Stored records
:::

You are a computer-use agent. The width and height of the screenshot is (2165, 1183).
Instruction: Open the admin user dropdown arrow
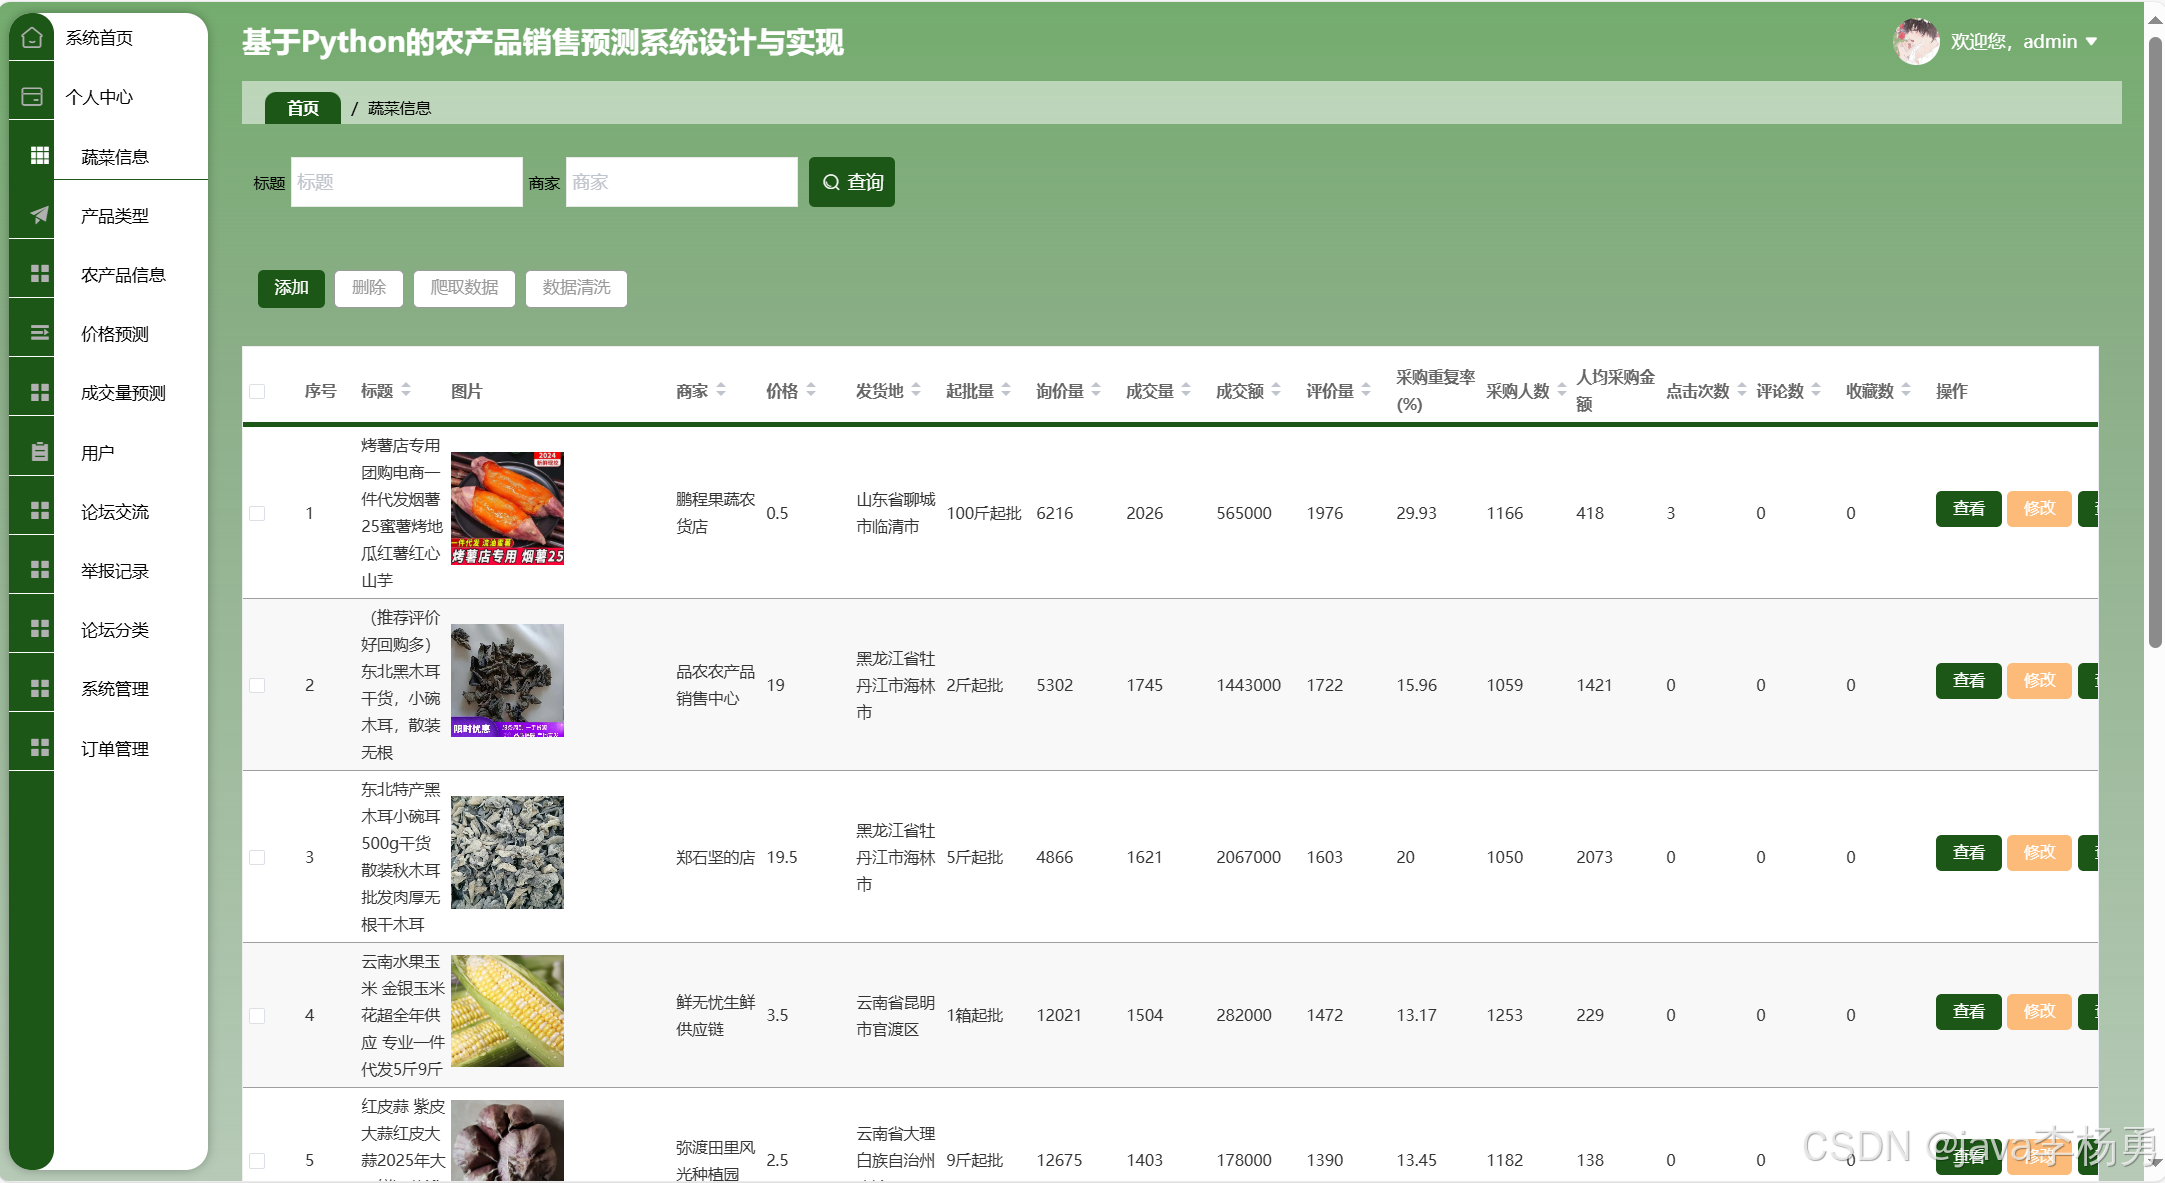(2091, 42)
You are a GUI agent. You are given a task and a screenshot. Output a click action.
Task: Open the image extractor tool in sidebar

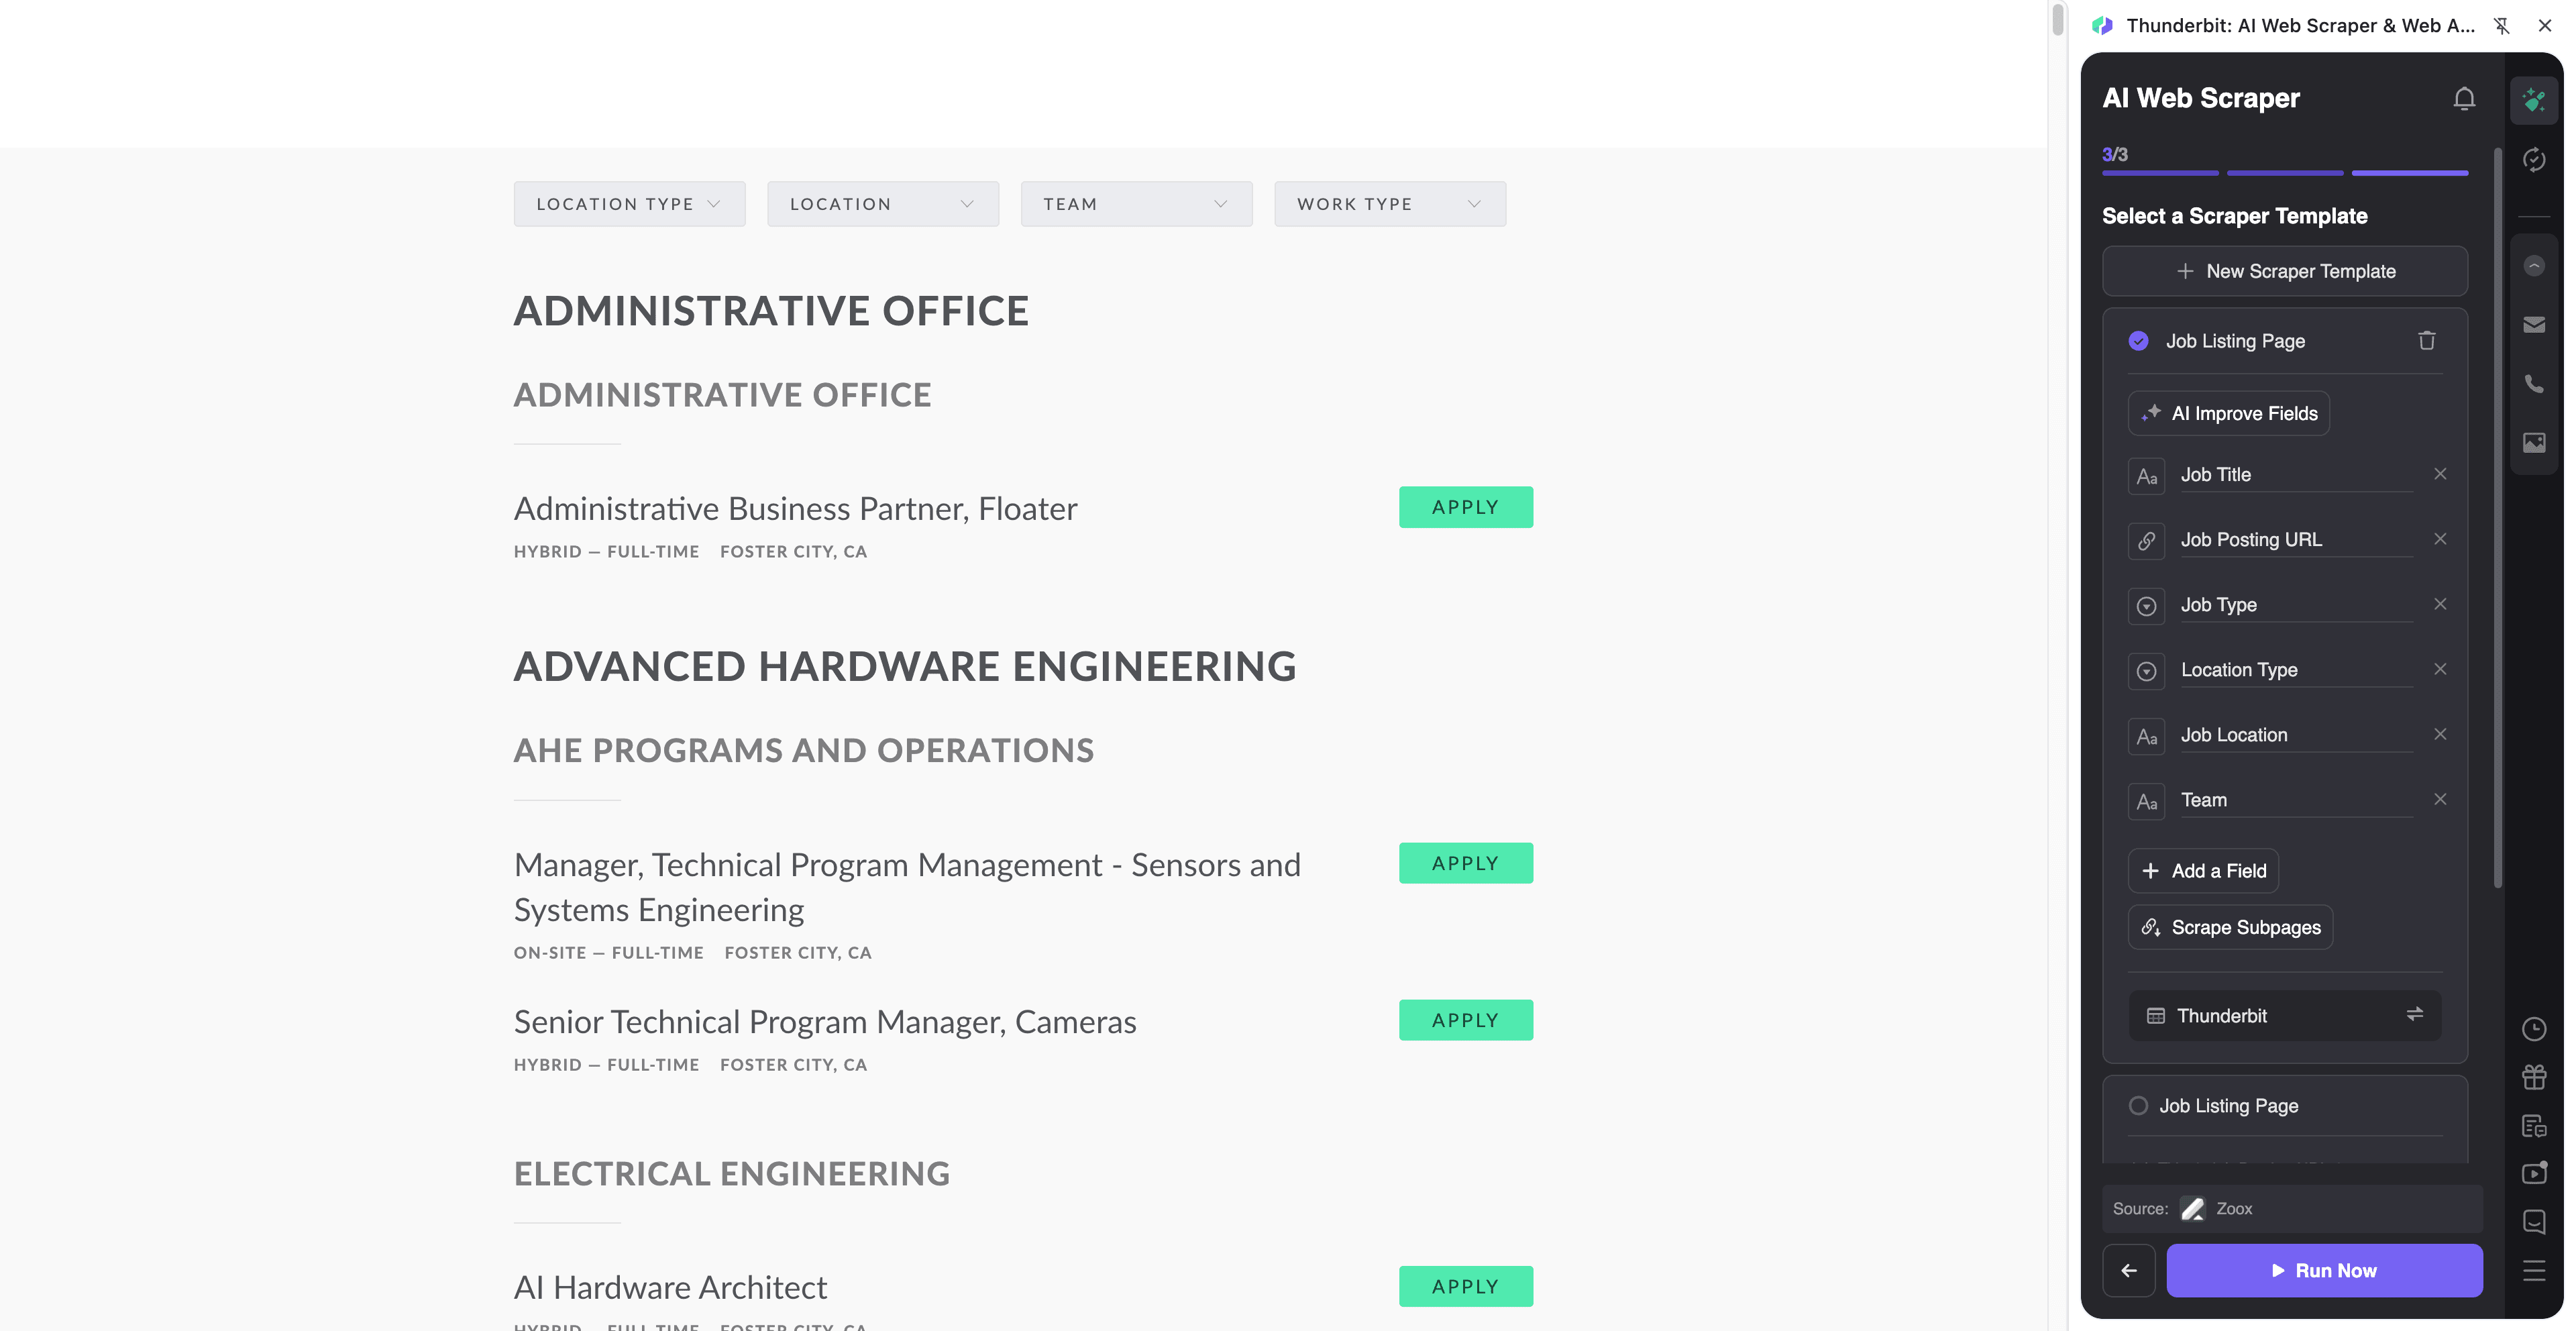click(2535, 443)

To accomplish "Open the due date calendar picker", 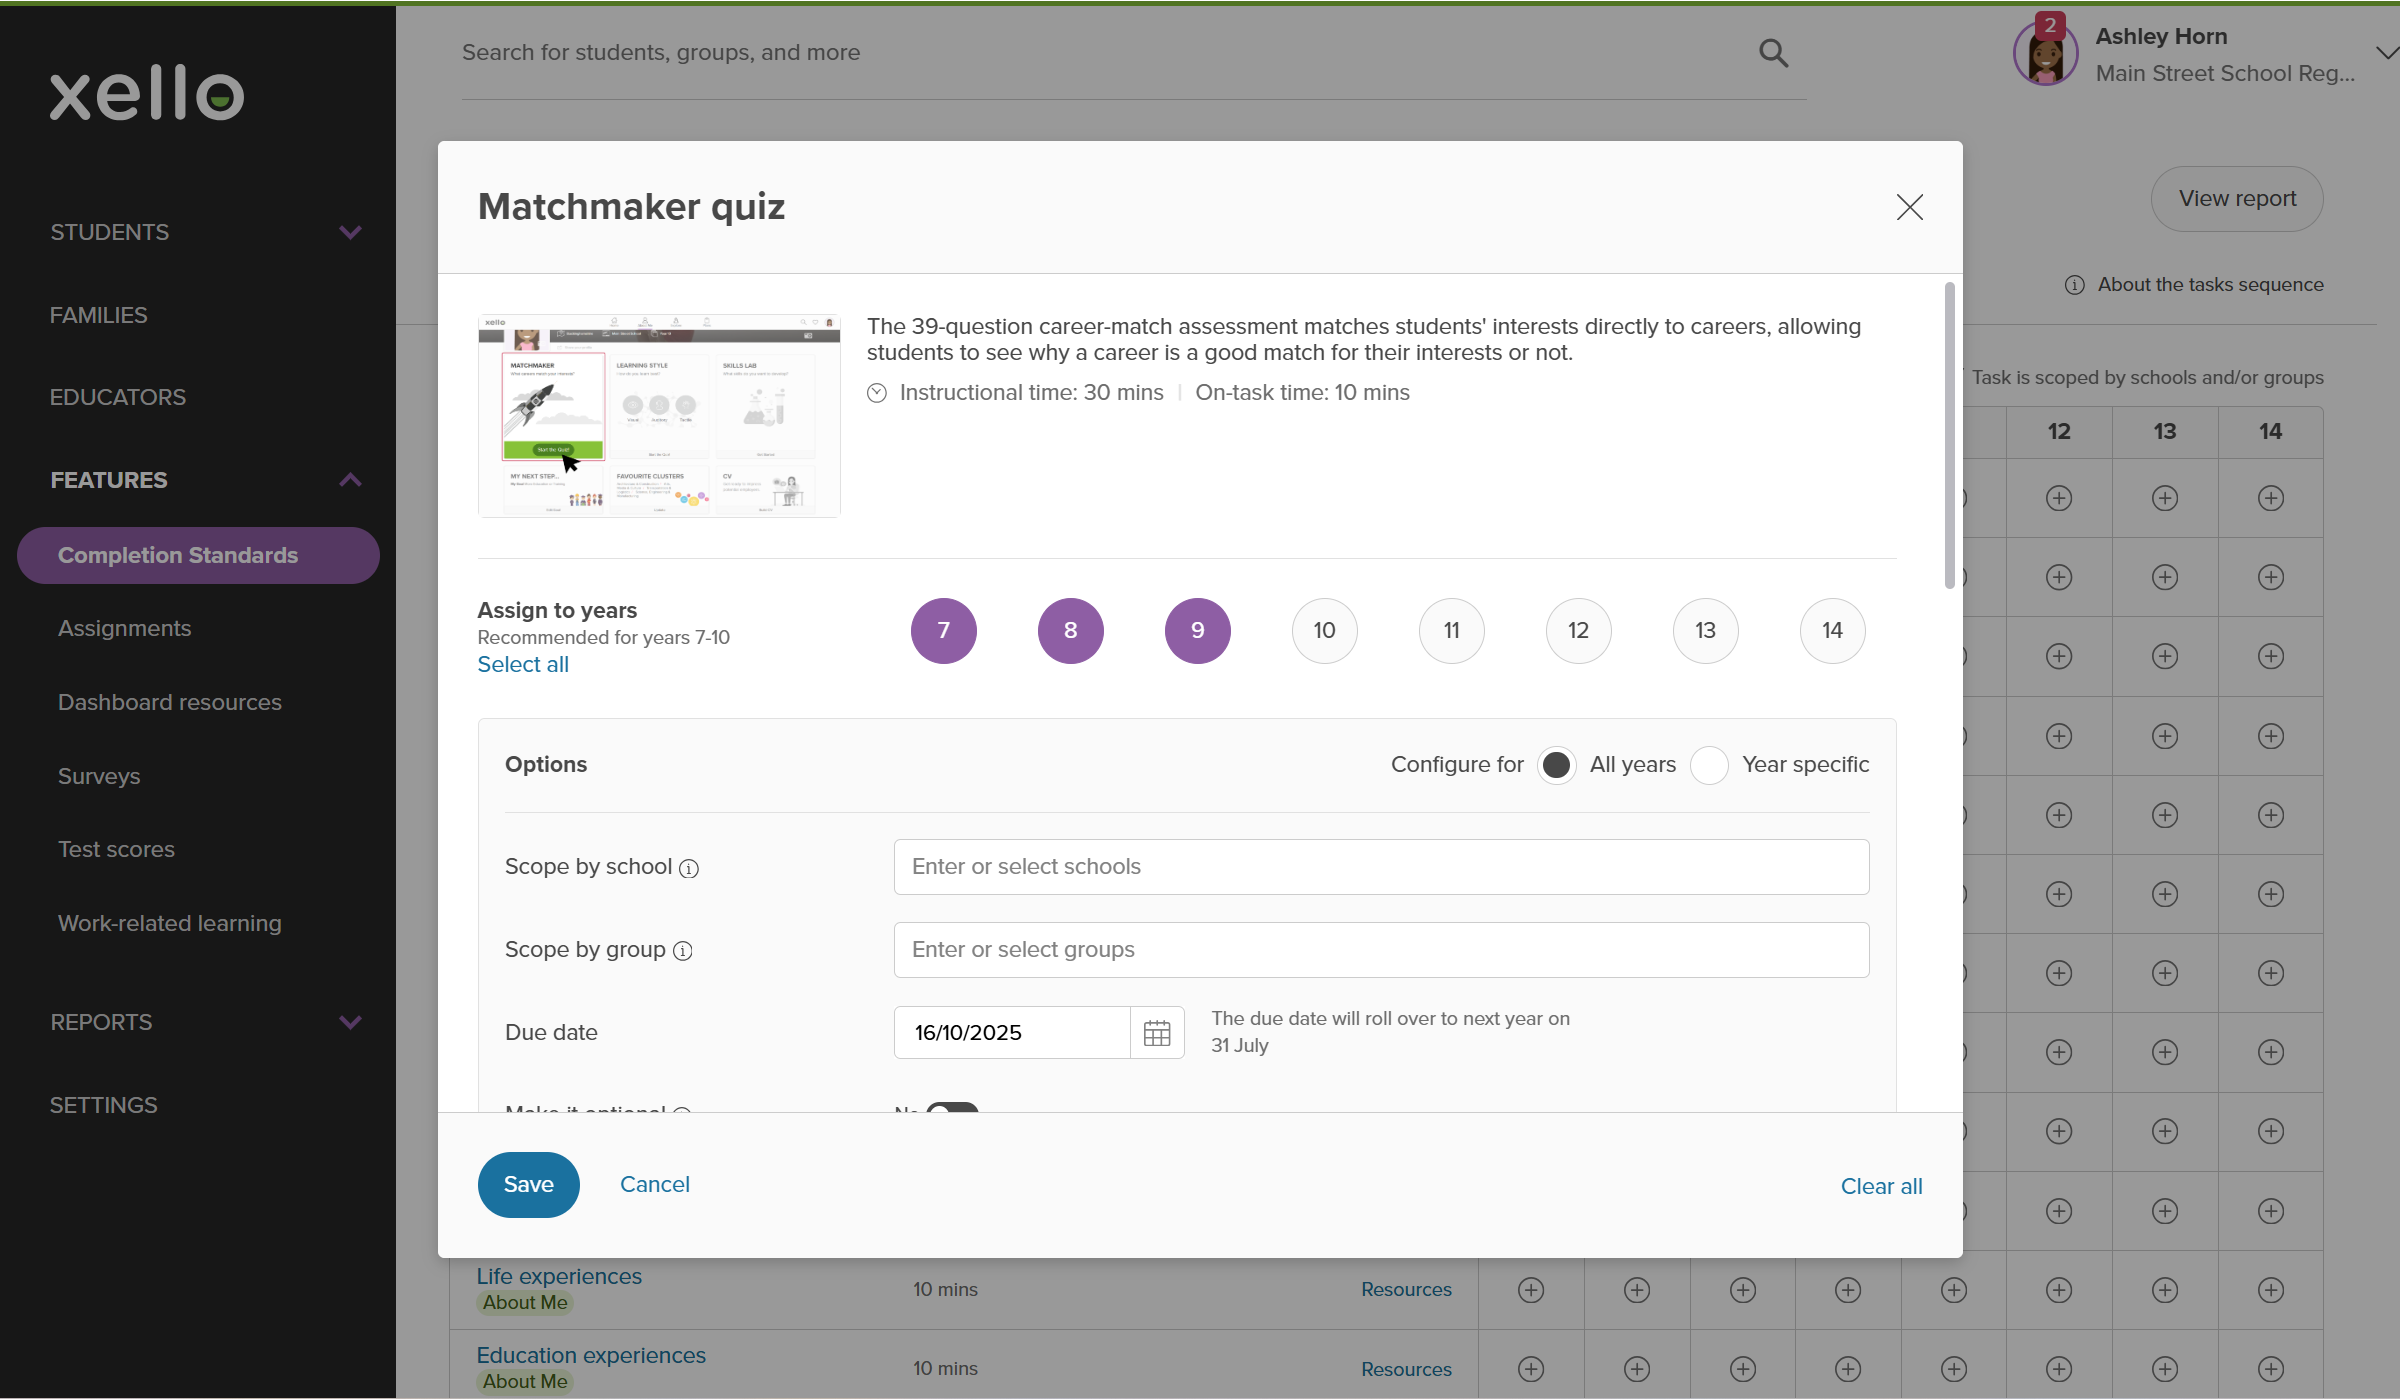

:::

- _WORK TO BE COMPLETED_:
Before printing anything, remove the pictures; then print all the records exactly.

- _ANSWER SECTION_:
You are a computer-use agent. The width and height of the screenshot is (2165, 1183).
Instruction: Open the admin user dropdown arrow
(2091, 42)
You are a GUI agent. You are given a task and a screenshot. Output a click action.
Task: Open the image extractor tool in sidebar

click(2535, 443)

To accomplish "Open the due date calendar picker", 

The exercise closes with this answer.